# Edge joint router bit



## RobieMo (Apr 27, 2009)

Years ago my good friend "Norm" showed me a router bit that was used for glueing up boards. It was basicly a straight bit with a slight belly on it to allow for the glue between two boards edge joined.

Does anyone know if there is such a thing and where to find it? 

Thanks.


----------



## Gerry KIERNAN (Apr 20, 2007)

As far as I know most of the guys that are using a router to edge shape boards for edge gluing are using straight router bits.
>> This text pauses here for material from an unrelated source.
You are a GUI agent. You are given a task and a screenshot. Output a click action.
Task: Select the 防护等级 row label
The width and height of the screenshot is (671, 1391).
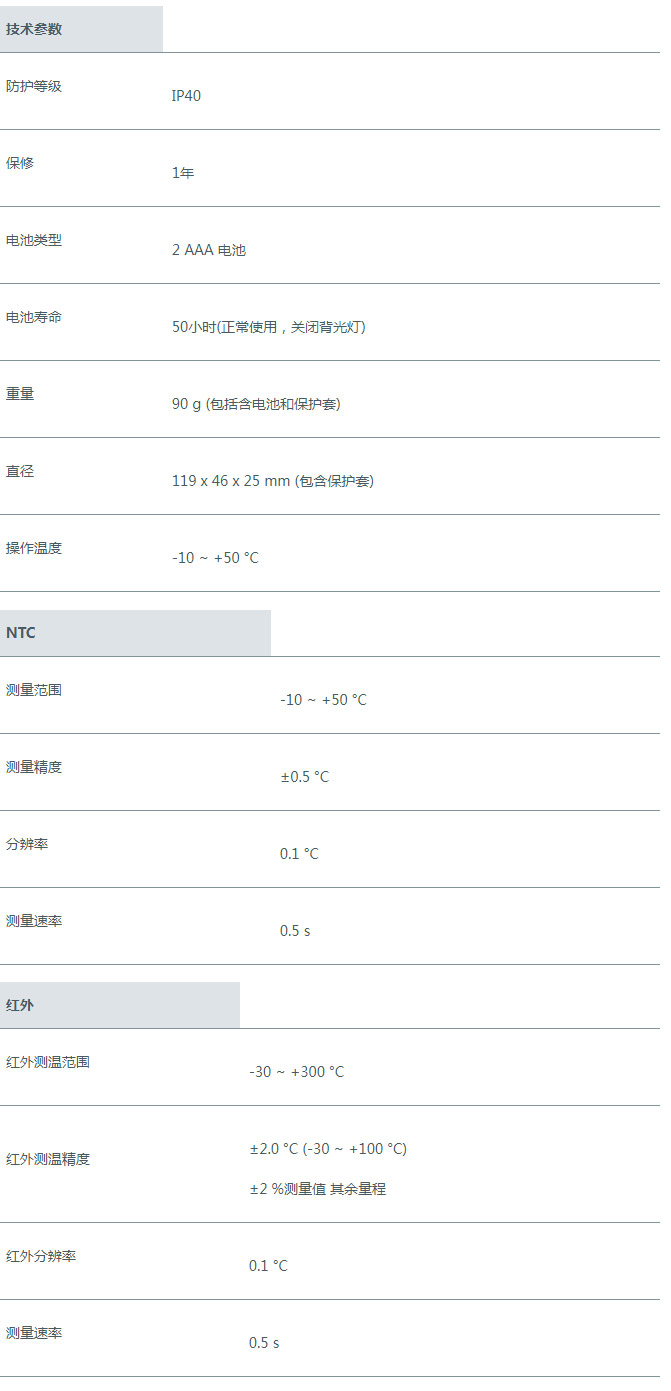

I usually do mine on a table saw, and then run them over the jointer.
There may be a router bit as you describe. The best way would be to check the various router bit supply stores and see if they list a profile like that. Try googling router bits, and see what comes up.

Gerry


----------



## Dvoigt (Dec 6, 2007)

You are looking for a "Glue joint bit"

Check out page 11 on this http://www.woodsmith.com/files/issues/sample/sample.pdf


----------



## nzgeordie (Apr 25, 2009)

Robie, if you're edge banding you could try Edge Banding bits. They're a matched pair of bits that cut a V notch. If you're jointing you could look at Glue Joint bits that cut a kind of double tongue and groove. Both styles are available from 

www.mlcswoodworking.com 

Pete


----------